Former President Gerald Ford passed away yesterday at the age of 93.
Former President Gerald R. Ford, who declared “Our long national nightmare is over” as he replaced Richard Nixon but may have doomed his own chances of election by pardoning his disgraced predecessor, has died. He was 93.
The nation’s 38th president, and the only one elected to neither the office of president nor vice president, died at his desert home at 6:45 p.m. Tuesday.
“His life was filled with love of God, his family and his country,” his wife, Betty, said in a statement.
Ford was the longest living former president, surpassing Ronald Reagan, who died in June 2004, by more than a month.
[…]
Ford was an accidental president. A Michigan Republican elected to Congress 13 times before becoming the first appointed vice president in 1973 after Spiro Agnew left amid scandal, Ford was Nixon’s hand-picked successor, a man of much political experience who had never run on a national ticket. He was as open and straightforward as Nixon was tightly controlled and conspiratorial.
Ford took office moments after Nixon resigned in disgrace over Watergate.
“My fellow Americans,” Ford said, “our long national nightmare is over. Our Constitution works. Our great republic is a government of laws and not of men. Here the people rule.”
And, true to his reputation as unassuming Jerry, he added: “I am acutely aware that you have not elected me as your president by your ballots. So I ask you to confirm me with your prayers.”
He revived the debate over Watergate a month later by granting Nixon a pardon for all crimes he committed as president.
That single act, it was widely believed, contributed to Ford losing election to a term of his own in 1976. But it won praise in later years as a courageous act that allowed the nation to move on.

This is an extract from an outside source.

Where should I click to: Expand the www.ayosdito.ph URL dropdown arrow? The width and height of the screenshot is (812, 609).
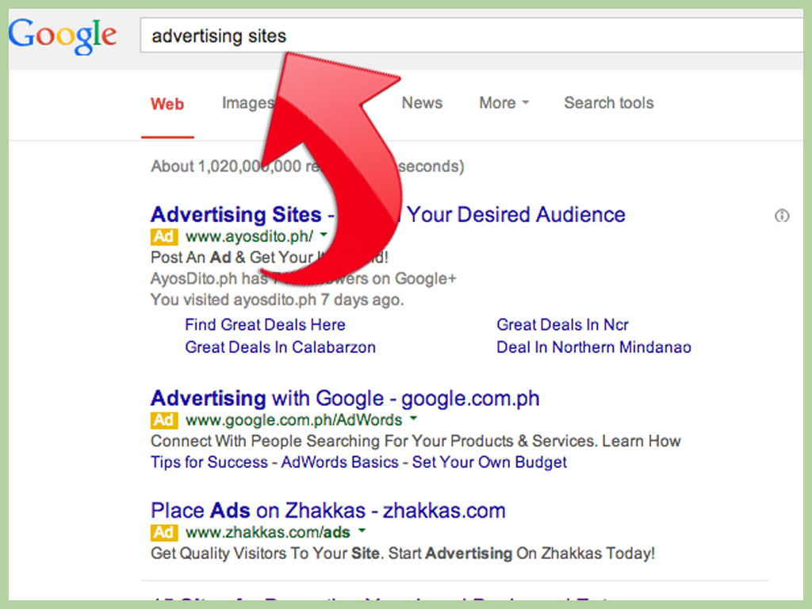[324, 235]
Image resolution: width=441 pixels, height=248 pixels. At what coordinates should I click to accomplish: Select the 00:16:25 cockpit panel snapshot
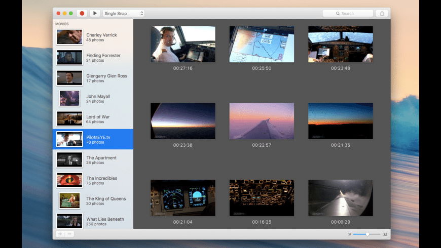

I’ll let history judge Ford’s actions in pardoning Richard Nixon. I think Atrios provides a little perspective on that to counterbalance the story line that you’ll read in most of the obits. Make of it what you will.
For what it’s worth, I barely remember Ford’s presidency. I remember Nixon’s resignation, and I remember Carter’s election, but there’s nothing about Ford that stands out in my mind (well, okay, there was Chevy Chase’s portrayal, but I don’t think I saw any of that until years later). I recall participating in a fifth grade class project on the 1976 election, and deciding that I supported Carter because I didn’t think it was right that a guy who hadn’t been elected President or Vice President should be President, but that’s about it. Like everyone else, I always perceived him as a decent enough fellow. I don’t have much beyond that.
Rest in peace, Gerald Ford.
UPDATE: Jim Henley and Steve Benen have interesting takes as well.
Hmm, me thinks you’re forgetting that other non-elected president…
In all the mentioning that Ford was never elected on a nation-wide ticket before he became vice president or president it must be noted he also was never elected on a statewide ticket before he became vp or president.
The only folks ever to vote for him as a majority where the voters of his one house district in Michigan but not a whole state because not only had he never won for vp or president in an election but he also never won for us senator or gov in election.
Even Dick Cheney, like him or dislike him and I’m on record he wasn’t my pref for the GOP nod for vp, had been elected statewide for wyo congressman because only has one congressman a George HW Bush ran statewide twice.